Los esfuerzos de Moncloa para espolear a sus socios comunitarios ante un desafío como el migratorio son loables. Pero, a partir de ahí, sí hay un tema en el que quien se ponga al frente de la manifestación lo tiene todo que perder, es éste. En esta materia, cualquier gobernante responsable debe trabajar mucho, pero en silencio, sin dar la nota, sin ataques de vedetismo, sin autobombo.

De lo contrario, puede parecer que quedas bien un segundo -Sánchez se creyó nada más llegar a La Moncloa que con su mediático gesto solidario se había ganado el Princesa de Asturias de Cooperación o el Nobel de la Paz, pobre-, pero al minuto siguiente ya has decepcionado a todo hijo de vecino, empezando por quienes más jalean tu bonhomía.
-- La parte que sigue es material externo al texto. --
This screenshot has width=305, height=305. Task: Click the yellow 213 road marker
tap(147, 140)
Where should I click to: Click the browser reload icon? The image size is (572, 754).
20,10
Porque con la inmigración ningún esfuerzo es suficiente. Todo lo que se hace es una gota de agua en el océano.

Y de ahí que, por vanidosos, se hayan vuelto a meter otro gol en propia puerta Sánchez y su sanchopanzaCalvo con sus autoalabanzas exageradas sobre el rol mesiánico de nuestro presidente, gracias al cual la Unión Europea habría visto al fin la luz y ya es capaz de repartir a los migrantes entre los distintos países miembros al modo en que en Plácido se distribuía a los mendigos en casas pudientes para pasar la Nochebuena. No es lo más grave que con tanta propaganda se haga el ridículo internacional, porque enseguida sale Macron, más petulante aún que Sánchez, a desmentirte con tal de darse el pisto él.

No, lo más grave es la sinsustancia del Gobierno, que parece no comprender lo poco que tiene que ganar al erigirse, sin que nadie se lo pida, en la gran ONG mediterránea a la que todos miran ya y piden cuentas cada vez que un Aquarius vaga por nuestro ‘mar de muerte’. Sánchez y Calvo no van a poder traerse aquí a todos los barcos, ni van a lograr que siempre salgan al quite Portugal o Luxemburgo.

No, lo único que desgraciadamente va a pasar es que este Gobierno, como todos, decepcionará – mucho- al aplicar el realismo migratorio, que es el único que en verdad aceptan los votantes. Y, ay, Sánchez se quedará sin el Nobel y sin crédito por no ser capaz de rectificar a tiempo y mantenerse en segundo plano en la foto.